Sonrió y cogió a Ceres de la mano.
“Vamos a caminar”.
*
Ceres tenía la sensación de que ella y su madre habían andado durante días por aquella isla mágica. Era impresionante, aquella vista, estar allí con su madre. Todo aquello parecía un sueño.
Mientras caminaban, hablaban sobre todo del poder. Su madre intentaba explicárselo y Ceres intentaba comprender. Sucedió la cosa más extraña: mientras su madre hablaba, Ceres notaba como si sus palabras le estuvieran infundiendo realmente el poder.
Incluso ahora, mientras caminaba, Ceres sentía que crecía en su interior, agitándose como el humo mientras su madre le tocaba el hombro. Tenía que aprender a controlarlo, había venido hasta aquí para aprender a controlarlo, pero comparado con conocer a su madre, aquello no parecía importante.
“Nuestra sangre te ha dado el poder”, dijo Licina. “Los habitantes de la isla intentaron ayudarte a liberarlo, ¿verdad?”
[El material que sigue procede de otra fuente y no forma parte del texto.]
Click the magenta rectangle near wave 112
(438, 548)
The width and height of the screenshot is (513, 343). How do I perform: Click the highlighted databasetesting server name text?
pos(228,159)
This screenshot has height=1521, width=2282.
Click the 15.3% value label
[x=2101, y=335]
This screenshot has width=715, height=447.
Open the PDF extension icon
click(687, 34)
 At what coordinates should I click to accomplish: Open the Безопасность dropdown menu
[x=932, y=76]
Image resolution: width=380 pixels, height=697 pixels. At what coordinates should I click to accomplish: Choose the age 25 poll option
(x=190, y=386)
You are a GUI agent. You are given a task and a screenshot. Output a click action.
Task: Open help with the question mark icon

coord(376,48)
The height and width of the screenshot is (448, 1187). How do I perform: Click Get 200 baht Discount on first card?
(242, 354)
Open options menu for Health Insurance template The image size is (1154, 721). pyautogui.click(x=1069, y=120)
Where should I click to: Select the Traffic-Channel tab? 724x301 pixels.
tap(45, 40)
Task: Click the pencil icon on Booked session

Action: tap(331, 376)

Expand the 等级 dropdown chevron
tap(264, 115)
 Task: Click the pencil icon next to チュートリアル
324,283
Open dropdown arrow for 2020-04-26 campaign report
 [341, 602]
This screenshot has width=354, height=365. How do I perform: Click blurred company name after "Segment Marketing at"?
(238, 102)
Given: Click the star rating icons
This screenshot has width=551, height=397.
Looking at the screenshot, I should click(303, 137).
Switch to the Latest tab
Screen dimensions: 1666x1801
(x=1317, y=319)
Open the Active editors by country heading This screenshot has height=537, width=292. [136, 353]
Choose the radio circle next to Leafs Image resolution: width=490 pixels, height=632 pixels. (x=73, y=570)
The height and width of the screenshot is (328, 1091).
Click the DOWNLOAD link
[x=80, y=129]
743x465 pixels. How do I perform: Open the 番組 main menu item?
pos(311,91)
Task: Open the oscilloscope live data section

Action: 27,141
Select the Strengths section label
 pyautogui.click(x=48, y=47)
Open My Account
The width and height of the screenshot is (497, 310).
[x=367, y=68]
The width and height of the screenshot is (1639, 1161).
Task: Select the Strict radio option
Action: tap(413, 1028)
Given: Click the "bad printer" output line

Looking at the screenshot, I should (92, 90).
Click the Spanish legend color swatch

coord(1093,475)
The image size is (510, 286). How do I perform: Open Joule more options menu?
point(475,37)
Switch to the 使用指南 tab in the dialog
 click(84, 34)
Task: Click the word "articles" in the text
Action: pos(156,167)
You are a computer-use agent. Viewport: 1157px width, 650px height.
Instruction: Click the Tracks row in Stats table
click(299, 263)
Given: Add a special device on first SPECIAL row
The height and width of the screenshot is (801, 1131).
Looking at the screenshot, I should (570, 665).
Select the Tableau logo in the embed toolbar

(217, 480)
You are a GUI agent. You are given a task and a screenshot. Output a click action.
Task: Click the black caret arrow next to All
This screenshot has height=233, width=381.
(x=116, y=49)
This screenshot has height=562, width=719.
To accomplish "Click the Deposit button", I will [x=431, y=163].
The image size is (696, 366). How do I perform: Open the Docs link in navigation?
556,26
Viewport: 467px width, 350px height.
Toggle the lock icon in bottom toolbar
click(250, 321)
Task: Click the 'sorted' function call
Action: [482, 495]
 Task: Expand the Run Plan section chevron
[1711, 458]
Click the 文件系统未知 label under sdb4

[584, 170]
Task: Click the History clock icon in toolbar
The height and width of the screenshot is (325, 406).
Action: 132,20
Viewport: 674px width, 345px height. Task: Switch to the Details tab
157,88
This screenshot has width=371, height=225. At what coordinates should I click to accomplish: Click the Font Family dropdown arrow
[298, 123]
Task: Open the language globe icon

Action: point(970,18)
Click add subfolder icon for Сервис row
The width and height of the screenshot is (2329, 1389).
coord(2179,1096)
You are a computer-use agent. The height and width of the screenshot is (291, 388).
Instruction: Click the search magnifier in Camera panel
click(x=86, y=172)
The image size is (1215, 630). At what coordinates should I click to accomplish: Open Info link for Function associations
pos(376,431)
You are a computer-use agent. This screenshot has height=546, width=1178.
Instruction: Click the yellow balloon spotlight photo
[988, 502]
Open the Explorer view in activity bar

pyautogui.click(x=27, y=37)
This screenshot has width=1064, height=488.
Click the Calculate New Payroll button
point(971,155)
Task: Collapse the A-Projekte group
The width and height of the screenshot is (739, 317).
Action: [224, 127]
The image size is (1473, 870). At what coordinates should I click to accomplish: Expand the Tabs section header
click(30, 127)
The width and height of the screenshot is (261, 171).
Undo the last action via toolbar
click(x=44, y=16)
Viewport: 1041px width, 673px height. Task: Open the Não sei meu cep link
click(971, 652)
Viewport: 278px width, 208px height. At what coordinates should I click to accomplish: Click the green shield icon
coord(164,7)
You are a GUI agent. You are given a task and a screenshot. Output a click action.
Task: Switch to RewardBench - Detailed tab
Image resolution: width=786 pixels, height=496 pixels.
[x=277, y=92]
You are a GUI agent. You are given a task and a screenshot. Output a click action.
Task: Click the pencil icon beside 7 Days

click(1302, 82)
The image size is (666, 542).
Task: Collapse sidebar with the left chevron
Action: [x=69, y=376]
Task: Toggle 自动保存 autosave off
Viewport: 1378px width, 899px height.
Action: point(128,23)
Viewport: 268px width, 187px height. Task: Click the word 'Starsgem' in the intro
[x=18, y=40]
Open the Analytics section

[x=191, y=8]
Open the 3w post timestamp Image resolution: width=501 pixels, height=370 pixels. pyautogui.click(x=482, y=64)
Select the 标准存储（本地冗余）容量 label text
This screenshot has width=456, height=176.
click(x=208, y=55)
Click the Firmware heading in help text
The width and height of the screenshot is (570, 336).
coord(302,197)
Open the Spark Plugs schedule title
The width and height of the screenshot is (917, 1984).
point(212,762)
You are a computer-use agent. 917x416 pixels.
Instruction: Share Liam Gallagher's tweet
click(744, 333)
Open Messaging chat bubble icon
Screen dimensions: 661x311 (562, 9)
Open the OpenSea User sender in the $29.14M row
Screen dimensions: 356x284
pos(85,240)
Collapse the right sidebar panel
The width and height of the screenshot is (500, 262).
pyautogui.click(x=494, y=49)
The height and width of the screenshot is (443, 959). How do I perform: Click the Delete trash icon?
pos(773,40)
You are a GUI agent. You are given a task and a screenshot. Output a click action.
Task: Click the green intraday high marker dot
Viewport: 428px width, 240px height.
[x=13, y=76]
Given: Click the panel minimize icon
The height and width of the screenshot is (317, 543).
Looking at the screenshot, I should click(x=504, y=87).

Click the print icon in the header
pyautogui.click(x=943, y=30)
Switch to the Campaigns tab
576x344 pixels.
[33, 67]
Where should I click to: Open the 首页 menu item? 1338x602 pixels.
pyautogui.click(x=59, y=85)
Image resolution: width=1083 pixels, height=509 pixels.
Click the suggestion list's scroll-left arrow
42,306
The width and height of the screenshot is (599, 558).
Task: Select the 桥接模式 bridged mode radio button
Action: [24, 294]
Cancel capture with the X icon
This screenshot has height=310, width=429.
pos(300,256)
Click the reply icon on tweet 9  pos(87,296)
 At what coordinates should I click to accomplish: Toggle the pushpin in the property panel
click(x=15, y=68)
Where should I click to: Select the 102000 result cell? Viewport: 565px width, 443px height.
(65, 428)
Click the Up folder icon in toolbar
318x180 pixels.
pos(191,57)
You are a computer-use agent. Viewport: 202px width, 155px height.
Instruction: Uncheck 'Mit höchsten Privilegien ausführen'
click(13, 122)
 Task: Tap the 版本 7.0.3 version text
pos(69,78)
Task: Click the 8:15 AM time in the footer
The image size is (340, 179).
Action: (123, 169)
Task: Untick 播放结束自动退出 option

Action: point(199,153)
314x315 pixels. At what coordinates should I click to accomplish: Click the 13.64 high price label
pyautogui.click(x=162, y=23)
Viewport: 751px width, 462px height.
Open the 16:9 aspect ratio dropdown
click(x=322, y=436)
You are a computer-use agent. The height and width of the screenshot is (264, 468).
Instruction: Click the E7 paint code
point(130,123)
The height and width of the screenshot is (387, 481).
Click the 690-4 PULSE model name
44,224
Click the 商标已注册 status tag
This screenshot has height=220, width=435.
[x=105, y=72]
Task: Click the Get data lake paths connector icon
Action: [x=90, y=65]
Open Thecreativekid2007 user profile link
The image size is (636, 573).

Ceres pensó en Eoin y en todos los extraños ejercicios que le había hecho hacer. “Sí”.
“Para no pertenecer a nuestro linaje, comprenden bien el mundo”, dijo su madre. “Pero hay cosas que incluso ni ellos pueden mostrarte. “¿Ya has convertido alguna cosa en piedra? Es uno de mis dones, así que imagino que será uno de los tuyos”.
“¿Convertir cosas en piedra?” preguntó Ceres. No lo entendía. “Por ahora, he movido cosas. He sido más rápida y más fuerte. Y…”
No quería terminar. No quería que su madre pensara mal de ella.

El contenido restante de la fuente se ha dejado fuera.